### Your task
Restating every entry exactly is the whole task.

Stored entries
# # # #

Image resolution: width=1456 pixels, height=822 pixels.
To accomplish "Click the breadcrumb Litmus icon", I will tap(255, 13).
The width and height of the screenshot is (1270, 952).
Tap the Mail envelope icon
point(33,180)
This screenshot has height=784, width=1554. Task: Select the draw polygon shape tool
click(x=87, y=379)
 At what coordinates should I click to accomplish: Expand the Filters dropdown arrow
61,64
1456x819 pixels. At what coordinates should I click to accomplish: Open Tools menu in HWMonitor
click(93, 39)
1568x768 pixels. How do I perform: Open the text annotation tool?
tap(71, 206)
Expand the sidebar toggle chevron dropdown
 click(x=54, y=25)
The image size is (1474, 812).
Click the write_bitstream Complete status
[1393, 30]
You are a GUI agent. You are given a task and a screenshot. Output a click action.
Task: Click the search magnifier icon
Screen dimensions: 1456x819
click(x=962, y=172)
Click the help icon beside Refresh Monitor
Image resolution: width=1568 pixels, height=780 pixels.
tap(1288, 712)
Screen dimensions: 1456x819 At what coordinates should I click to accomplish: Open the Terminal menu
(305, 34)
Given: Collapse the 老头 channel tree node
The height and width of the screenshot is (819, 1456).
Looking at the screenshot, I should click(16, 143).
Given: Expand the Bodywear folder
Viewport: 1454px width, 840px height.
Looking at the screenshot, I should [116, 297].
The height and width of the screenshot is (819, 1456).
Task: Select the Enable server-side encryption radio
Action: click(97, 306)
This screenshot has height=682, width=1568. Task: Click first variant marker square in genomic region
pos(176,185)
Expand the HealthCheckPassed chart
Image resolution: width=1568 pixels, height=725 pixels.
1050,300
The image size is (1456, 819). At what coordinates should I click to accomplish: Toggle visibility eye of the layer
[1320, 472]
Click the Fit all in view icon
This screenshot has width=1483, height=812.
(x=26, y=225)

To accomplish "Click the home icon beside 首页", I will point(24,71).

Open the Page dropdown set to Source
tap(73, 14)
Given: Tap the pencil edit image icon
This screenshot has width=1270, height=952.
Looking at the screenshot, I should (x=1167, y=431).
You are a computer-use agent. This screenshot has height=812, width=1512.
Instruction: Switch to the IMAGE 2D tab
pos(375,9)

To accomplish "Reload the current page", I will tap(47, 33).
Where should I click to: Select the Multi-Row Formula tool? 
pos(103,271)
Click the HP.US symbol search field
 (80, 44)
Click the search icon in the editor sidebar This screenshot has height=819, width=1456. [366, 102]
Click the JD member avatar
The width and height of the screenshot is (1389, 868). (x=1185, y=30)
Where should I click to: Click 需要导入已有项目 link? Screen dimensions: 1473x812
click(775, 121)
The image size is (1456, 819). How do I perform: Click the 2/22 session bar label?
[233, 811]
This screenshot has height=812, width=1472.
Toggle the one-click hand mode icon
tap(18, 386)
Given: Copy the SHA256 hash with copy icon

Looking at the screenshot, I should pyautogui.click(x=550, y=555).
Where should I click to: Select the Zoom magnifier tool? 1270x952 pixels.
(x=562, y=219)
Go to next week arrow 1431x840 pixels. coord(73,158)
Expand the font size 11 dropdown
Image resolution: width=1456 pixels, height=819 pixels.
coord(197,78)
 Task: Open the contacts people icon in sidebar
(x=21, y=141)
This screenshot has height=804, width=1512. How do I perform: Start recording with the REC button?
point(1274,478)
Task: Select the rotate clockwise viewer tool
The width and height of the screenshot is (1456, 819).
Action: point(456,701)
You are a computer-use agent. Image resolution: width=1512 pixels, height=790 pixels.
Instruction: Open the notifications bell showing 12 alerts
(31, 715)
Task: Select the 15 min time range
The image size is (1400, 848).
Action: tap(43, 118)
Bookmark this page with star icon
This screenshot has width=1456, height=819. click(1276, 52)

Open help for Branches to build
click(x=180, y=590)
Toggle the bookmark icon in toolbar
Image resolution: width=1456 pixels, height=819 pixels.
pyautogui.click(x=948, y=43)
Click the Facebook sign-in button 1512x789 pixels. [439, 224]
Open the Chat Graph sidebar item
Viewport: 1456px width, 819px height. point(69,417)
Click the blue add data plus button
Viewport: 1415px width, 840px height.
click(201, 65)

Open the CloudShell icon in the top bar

# # # #

### Response
Image resolution: width=1456 pixels, height=822 pixels.
To accomplish "Click the breadcrumb Litmus icon", I will tap(255, 13).
The width and height of the screenshot is (1270, 952).
Tap the Mail envelope icon
point(33,180)
This screenshot has height=784, width=1554. Task: Select the draw polygon shape tool
click(x=87, y=379)
 At what coordinates should I click to accomplish: Expand the Filters dropdown arrow
61,64
1456x819 pixels. At what coordinates should I click to accomplish: Open Tools menu in HWMonitor
click(93, 39)
1568x768 pixels. How do I perform: Open the text annotation tool?
tap(71, 206)
Expand the sidebar toggle chevron dropdown
 click(x=54, y=25)
The image size is (1474, 812).
Click the write_bitstream Complete status
[1393, 30]
You are a GUI agent. You are given a task and a screenshot. Output a click action.
Task: Click the search magnifier icon
Screen dimensions: 1456x819
click(x=962, y=172)
Click the help icon beside Refresh Monitor
Image resolution: width=1568 pixels, height=780 pixels.
tap(1288, 712)
Screen dimensions: 1456x819 At what coordinates should I click to accomplish: Open the Terminal menu
(305, 34)
Given: Collapse the 老头 channel tree node
The height and width of the screenshot is (819, 1456).
Looking at the screenshot, I should click(16, 143).
Given: Expand the Bodywear folder
Viewport: 1454px width, 840px height.
Looking at the screenshot, I should [116, 297].
The height and width of the screenshot is (819, 1456).
Task: Select the Enable server-side encryption radio
Action: click(97, 306)
This screenshot has height=682, width=1568. Task: Click first variant marker square in genomic region
pos(176,185)
Expand the HealthCheckPassed chart
Image resolution: width=1568 pixels, height=725 pixels.
1050,300
The image size is (1456, 819). At what coordinates should I click to accomplish: Toggle visibility eye of the layer
[1320, 472]
Click the Fit all in view icon
This screenshot has width=1483, height=812.
(x=26, y=225)

To accomplish "Click the home icon beside 首页", I will point(24,71).

Open the Page dropdown set to Source
tap(73, 14)
Given: Tap the pencil edit image icon
This screenshot has width=1270, height=952.
Looking at the screenshot, I should (x=1167, y=431).
You are a computer-use agent. This screenshot has height=812, width=1512.
Instruction: Switch to the IMAGE 2D tab
pos(375,9)

To accomplish "Reload the current page", I will tap(47, 33).
Where should I click to: Select the Multi-Row Formula tool? 
pos(103,271)
Click the HP.US symbol search field
 (80, 44)
Click the search icon in the editor sidebar This screenshot has height=819, width=1456. [366, 102]
Click the JD member avatar
The width and height of the screenshot is (1389, 868). (x=1185, y=30)
Where should I click to: Click 需要导入已有项目 link? Screen dimensions: 1473x812
click(775, 121)
The image size is (1456, 819). How do I perform: Click the 2/22 session bar label?
[233, 811]
This screenshot has height=812, width=1472.
Toggle the one-click hand mode icon
tap(18, 386)
Given: Copy the SHA256 hash with copy icon

Looking at the screenshot, I should pyautogui.click(x=550, y=555).
Where should I click to: Select the Zoom magnifier tool? 1270x952 pixels.
(x=562, y=219)
Go to next week arrow 1431x840 pixels. coord(73,158)
Expand the font size 11 dropdown
Image resolution: width=1456 pixels, height=819 pixels.
coord(197,78)
 Task: Open the contacts people icon in sidebar
(x=21, y=141)
This screenshot has height=804, width=1512. How do I perform: Start recording with the REC button?
point(1274,478)
Task: Select the rotate clockwise viewer tool
The width and height of the screenshot is (1456, 819).
Action: point(456,701)
You are a computer-use agent. Image resolution: width=1512 pixels, height=790 pixels.
Instruction: Open the notifications bell showing 12 alerts
(31, 715)
Task: Select the 15 min time range
The image size is (1400, 848).
Action: tap(43, 118)
Bookmark this page with star icon
This screenshot has width=1456, height=819. click(1276, 52)

Open help for Branches to build
click(x=180, y=590)
Toggle the bookmark icon in toolbar
Image resolution: width=1456 pixels, height=819 pixels.
pyautogui.click(x=948, y=43)
Click the Facebook sign-in button 1512x789 pixels. [439, 224]
Open the Chat Graph sidebar item
Viewport: 1456px width, 819px height. point(69,417)
Click the blue add data plus button
Viewport: 1415px width, 840px height.
click(201, 65)

Open the CloudShell icon in the top bar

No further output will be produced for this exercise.